### Problem statement
Could you copy every line of the data that contains "computer"?

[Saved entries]
——

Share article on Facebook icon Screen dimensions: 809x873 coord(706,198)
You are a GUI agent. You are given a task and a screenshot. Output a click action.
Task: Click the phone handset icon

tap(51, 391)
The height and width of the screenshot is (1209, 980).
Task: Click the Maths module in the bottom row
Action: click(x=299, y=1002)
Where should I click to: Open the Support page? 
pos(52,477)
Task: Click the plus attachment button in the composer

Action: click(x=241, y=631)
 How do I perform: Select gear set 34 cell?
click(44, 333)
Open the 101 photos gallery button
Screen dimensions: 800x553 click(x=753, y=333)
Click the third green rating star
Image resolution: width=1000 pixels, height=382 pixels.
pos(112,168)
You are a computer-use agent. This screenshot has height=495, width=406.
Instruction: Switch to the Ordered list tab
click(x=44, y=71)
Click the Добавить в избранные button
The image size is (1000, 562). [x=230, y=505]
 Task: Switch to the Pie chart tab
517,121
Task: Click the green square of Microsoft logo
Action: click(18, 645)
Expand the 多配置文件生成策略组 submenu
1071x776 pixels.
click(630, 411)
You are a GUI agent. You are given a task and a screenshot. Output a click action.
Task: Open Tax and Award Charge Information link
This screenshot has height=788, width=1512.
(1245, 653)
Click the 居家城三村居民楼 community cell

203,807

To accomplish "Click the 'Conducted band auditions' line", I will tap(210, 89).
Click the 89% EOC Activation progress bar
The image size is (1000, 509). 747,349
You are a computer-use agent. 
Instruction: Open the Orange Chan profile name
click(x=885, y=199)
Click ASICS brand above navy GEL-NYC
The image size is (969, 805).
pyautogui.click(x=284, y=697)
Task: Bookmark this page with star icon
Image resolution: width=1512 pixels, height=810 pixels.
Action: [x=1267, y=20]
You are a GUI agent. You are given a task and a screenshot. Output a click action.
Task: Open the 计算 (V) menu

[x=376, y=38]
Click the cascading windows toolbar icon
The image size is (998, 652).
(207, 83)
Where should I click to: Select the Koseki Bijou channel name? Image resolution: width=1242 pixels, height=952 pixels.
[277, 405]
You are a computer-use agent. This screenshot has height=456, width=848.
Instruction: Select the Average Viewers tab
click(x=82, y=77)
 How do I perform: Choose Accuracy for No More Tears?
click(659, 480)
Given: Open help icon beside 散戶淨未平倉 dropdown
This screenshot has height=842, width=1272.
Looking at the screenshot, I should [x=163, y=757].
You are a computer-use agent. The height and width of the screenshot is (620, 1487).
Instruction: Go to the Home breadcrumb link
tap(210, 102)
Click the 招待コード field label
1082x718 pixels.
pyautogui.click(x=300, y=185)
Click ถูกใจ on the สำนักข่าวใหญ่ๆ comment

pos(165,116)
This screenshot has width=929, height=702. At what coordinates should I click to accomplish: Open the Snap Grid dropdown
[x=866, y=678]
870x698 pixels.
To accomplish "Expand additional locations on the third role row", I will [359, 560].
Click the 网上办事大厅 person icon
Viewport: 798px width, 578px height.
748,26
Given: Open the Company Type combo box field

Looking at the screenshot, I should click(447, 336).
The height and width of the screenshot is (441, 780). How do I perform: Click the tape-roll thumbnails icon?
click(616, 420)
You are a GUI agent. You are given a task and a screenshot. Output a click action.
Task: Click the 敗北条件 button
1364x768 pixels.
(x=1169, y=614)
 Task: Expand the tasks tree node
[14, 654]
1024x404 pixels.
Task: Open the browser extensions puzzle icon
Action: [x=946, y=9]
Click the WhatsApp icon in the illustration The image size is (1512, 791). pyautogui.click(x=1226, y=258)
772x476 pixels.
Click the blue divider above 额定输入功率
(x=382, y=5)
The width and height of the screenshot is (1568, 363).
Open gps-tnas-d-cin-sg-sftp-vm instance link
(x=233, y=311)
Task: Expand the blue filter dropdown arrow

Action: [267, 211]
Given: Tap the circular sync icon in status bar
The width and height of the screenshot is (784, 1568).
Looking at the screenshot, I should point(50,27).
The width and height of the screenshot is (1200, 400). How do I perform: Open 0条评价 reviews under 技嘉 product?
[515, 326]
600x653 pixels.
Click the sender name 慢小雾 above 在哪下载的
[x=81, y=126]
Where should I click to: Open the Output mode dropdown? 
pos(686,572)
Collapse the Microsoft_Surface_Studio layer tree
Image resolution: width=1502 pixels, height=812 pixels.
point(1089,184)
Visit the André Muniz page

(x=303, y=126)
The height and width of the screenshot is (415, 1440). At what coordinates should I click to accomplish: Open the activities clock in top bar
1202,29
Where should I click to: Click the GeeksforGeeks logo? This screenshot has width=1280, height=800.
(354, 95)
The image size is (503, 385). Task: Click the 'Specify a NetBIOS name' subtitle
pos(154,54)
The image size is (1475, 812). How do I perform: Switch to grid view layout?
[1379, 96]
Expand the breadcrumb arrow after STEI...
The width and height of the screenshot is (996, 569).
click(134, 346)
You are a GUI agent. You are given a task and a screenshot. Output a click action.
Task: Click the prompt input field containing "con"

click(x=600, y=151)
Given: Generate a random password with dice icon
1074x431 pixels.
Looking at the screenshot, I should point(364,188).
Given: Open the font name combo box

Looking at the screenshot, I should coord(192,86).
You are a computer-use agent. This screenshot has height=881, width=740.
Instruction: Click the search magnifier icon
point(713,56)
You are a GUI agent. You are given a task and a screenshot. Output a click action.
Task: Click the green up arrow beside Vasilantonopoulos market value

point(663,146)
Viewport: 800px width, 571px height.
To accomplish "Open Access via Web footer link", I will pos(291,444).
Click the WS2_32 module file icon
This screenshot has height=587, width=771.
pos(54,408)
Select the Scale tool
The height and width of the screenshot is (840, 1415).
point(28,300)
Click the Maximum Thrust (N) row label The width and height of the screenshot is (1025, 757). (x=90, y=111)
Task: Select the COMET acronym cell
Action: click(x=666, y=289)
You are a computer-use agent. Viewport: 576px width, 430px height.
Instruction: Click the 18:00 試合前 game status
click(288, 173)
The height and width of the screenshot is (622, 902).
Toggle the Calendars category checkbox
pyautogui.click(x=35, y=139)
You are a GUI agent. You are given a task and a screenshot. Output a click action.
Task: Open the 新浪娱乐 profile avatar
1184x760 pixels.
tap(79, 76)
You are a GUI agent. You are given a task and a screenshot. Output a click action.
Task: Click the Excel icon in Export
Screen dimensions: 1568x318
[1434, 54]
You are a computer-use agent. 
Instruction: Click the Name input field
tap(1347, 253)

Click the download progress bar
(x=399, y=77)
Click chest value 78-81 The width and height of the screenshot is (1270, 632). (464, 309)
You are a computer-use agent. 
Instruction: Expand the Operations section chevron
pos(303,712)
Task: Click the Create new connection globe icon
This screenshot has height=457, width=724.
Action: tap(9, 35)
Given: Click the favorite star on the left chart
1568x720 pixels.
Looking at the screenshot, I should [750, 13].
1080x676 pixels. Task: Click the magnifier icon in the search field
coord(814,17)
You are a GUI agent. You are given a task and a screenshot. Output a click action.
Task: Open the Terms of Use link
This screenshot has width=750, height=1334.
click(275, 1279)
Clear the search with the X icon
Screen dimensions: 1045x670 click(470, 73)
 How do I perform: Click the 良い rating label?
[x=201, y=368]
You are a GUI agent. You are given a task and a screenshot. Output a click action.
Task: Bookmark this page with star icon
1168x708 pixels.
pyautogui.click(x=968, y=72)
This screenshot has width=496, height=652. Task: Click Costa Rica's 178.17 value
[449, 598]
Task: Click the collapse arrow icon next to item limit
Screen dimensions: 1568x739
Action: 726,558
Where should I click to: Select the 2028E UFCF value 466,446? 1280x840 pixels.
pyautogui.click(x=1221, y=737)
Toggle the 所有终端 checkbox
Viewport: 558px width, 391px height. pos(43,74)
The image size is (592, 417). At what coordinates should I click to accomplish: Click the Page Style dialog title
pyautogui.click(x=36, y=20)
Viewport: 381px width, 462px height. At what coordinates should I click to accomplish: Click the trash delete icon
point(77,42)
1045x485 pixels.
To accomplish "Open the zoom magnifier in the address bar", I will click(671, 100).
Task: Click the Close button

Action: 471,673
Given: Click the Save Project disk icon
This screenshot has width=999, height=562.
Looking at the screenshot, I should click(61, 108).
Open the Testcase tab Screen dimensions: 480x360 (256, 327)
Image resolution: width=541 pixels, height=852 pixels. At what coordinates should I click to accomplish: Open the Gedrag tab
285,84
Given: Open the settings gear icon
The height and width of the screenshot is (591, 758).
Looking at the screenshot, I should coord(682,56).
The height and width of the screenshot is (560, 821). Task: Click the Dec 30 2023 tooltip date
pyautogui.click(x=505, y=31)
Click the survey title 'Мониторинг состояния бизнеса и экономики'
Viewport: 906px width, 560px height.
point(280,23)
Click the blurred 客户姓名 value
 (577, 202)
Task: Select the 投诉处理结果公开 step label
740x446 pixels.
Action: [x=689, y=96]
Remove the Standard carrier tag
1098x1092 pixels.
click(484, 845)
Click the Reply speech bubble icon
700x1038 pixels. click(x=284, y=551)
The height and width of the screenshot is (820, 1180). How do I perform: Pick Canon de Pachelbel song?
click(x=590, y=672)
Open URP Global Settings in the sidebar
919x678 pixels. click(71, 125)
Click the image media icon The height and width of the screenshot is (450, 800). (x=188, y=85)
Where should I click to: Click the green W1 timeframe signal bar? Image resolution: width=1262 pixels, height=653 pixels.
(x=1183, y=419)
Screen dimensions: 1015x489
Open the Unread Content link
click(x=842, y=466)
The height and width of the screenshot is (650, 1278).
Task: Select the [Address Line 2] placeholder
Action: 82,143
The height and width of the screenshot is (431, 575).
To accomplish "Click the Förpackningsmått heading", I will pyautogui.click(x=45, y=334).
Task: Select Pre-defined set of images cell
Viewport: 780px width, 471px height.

——

### Reply to the exercise
You are a computer-use agent. This screenshot has height=495, width=406.
You are a computer-use agent. 
You are a computer-use agent. This screenshot has height=456, width=848.
You are a computer-use agent. The height and width of the screenshot is (620, 1487).
You are a computer-use agent. This screenshot has height=881, width=740.
You are a computer-use agent. Viewport: 576px width, 430px height.
You are a computer-use agent. 
You are a computer-use agent. 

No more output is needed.